Post
Topic
Board Legal
Re: [IRS] If Bitcoin is property, then the IRS may have a BIG problem!
by
AnonyMint
on 26/03/2014, 17:10:24 UTC
The coinbase transaction sends you coins from the network, so this must be reported as income.

When you dispose the coins, you must report capital gains (or loss).

I saw my accountant long ago and discussed Bitcoin at length, and our assumptions based on existing law were pretty much exactly in line with this IRS guidance.  

Can you explain to me the logic behind the taxable event of block creation by miners? AFAIK, entities that mine physical gold don't have a taxable event when they pull it from the ground, do they?
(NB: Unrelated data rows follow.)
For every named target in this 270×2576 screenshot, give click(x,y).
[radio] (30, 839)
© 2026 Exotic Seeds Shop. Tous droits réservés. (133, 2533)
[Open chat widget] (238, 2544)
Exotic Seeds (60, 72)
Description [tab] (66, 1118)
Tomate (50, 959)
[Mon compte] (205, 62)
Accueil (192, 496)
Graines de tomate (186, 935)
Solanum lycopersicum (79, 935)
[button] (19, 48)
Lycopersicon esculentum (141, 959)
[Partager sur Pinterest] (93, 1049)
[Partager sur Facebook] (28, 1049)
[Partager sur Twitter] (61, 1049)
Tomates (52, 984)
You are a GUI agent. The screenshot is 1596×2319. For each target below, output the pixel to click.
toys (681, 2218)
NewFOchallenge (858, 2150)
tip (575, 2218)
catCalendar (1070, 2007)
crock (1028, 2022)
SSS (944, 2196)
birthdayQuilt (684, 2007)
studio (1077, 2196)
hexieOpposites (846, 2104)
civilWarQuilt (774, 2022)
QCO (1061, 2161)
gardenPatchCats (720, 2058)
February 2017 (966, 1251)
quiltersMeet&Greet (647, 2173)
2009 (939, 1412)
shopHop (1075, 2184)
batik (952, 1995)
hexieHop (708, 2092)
Isn't the taxable event when they sell the gold?

My rationale is the network of all users paid the coins to you in exchange for you providing a mining service.

Besides I wouldn't risk it on some flimsy interpretation you prefer, because fees and late penalties could be tacked on later. The IRS will always rule for the interpretation that nets them the most tax soonest. Good luck trying to defeat them in tax court.

Btw, I had this interpretation immediately upon learning of Bitcoin. It was obvious to me, well maybe that is because my sister and grandfather were both CPAs, my father is an attorney, and I self-taught myself double-entry cash and accrual accounting and tax accounting (when my sister and grandfather died).